This post and one or two more are going to be focused on stereotyping through the medium of toys. The theme of this post is the Beauty Corner in the Hamleys, the toy shop at Dundrum. Note the words toy shop. The Beauty Corner contains toys, yes, but it also sells hair accessories, nail polish, hand cream and hair brushes. A hair brush is not a toy, hair clips aren’t toys either and yet children are being encouraged to buy them or ask for them.
The toys that can be found in this section of the shop are very limited. There is an entire section filled with shelves of Barbies and other dolls. A lot of them are wearing dresses and this is not a realistic interpretation of 21st century girls. Here we come up against our old enemy (when attached to girls), pink. The colour scheme of the entire section is pink.
The next problem is that of the dressing-up costumes. There is a whole wall displaying only net tutu style princess and fairy costumes. And just for the record, I’m not condemning these costumes, I owned two such dresses when I was younger and got no end of pleasure out of wearing them. But I really don’t think that there is any need for a whole wall of them. There are other dress-up costumes on offer but they are all extremely sexist. The pirate costume has a skirt in it and the girl advertising it in the picture manages to look extremely glamorous in it.
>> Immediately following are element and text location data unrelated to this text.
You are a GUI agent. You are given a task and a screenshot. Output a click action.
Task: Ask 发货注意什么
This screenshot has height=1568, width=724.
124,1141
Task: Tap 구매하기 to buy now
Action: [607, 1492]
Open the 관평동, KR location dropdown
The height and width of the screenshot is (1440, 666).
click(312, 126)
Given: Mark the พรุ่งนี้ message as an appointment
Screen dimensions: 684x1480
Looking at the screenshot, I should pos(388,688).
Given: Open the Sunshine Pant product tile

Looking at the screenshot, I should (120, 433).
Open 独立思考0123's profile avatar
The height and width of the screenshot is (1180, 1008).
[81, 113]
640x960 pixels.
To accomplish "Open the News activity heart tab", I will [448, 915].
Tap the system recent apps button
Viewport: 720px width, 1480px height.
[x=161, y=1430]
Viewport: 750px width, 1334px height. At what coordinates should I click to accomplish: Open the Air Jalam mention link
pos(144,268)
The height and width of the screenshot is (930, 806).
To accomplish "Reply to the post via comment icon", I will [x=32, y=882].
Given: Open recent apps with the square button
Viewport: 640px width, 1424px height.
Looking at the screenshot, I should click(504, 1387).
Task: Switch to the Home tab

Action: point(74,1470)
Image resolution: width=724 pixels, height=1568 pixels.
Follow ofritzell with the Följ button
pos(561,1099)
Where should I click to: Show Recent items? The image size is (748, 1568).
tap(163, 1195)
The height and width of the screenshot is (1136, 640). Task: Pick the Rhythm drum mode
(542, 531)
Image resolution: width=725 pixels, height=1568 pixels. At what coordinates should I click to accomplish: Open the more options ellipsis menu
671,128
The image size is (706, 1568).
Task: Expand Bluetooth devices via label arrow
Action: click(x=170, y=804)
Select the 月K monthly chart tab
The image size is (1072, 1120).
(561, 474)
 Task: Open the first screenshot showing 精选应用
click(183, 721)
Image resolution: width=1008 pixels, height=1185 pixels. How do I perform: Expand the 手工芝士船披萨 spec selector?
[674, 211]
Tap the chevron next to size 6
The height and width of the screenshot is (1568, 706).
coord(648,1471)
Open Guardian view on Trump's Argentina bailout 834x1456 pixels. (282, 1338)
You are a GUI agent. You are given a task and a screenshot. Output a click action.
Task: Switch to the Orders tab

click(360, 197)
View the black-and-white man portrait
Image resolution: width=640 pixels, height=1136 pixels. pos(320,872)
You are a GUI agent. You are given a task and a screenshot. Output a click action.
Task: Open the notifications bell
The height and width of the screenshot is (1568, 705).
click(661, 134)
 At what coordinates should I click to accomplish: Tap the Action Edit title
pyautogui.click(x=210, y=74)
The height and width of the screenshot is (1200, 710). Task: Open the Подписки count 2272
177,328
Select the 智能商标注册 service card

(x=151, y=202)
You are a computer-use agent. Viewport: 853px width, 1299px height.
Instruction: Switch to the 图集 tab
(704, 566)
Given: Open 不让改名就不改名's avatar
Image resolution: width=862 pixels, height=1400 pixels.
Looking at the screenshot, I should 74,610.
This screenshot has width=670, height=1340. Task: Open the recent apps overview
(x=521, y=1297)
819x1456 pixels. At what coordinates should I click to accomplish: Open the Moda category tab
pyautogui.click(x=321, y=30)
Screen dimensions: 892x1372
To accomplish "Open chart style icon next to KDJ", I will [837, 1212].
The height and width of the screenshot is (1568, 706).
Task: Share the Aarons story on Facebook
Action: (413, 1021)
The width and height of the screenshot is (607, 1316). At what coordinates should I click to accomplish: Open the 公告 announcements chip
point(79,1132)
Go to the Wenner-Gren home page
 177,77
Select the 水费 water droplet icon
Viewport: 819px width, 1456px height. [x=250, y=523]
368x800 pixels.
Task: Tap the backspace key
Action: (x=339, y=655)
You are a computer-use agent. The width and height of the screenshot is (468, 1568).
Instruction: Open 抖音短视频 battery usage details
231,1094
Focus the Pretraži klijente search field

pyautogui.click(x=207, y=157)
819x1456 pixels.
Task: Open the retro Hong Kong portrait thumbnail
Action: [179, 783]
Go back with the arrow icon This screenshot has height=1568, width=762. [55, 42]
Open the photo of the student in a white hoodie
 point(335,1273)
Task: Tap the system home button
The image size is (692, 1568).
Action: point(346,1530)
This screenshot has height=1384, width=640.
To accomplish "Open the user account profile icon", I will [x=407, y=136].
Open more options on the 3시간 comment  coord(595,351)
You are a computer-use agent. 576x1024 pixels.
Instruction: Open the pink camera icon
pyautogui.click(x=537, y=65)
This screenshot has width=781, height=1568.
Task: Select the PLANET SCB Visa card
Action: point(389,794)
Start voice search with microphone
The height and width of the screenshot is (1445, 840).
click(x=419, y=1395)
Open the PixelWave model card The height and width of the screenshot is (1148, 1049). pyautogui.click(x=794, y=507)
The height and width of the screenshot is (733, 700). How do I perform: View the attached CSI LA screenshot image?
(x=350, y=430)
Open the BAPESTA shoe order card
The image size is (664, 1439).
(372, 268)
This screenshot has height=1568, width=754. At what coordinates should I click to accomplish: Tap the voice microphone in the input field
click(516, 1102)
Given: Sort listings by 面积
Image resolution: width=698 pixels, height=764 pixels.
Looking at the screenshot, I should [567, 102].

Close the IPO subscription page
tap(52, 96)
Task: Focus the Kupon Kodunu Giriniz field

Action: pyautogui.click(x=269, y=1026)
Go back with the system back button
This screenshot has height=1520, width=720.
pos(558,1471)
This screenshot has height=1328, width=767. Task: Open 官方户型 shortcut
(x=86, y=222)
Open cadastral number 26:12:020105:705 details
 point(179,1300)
There was a beautician outfit as well and a cowgirl who is also made up to look very attractive.
Another issue is that of the princess and fairy influence. A lot of the games, costumes, bags and other products in this section had images of princesses and fairies on them. Another very common theme is Hello Kitty and Hamleys stock so many Hello Kitty products that it commands several shelves all to itself.
The last issue that I will mention is the nail polish bar that has been set up at the entrance to the ‘girls’ section. There were two female members of staff running this bar when I was there. They were offering to paint the nails of or do glitter tattoos on any girls that came to the section. I heard one of them assuring the mother of a young girl who was having a glitter tattoo done that it was perfectly safe, good quality etc. That is not the issue, the issue is that girls are being forced into the realms of personal adornment from a very early age and in this they are often encouraged by their parents. This could potentially increase body image insecurity when they are older. It is up to us as the consumers to make the decision. If people do not buy these types of products and if there is no demand for them manufacturers will be forced to stop producing them. This will then no longer be an issue that could affect developing girls.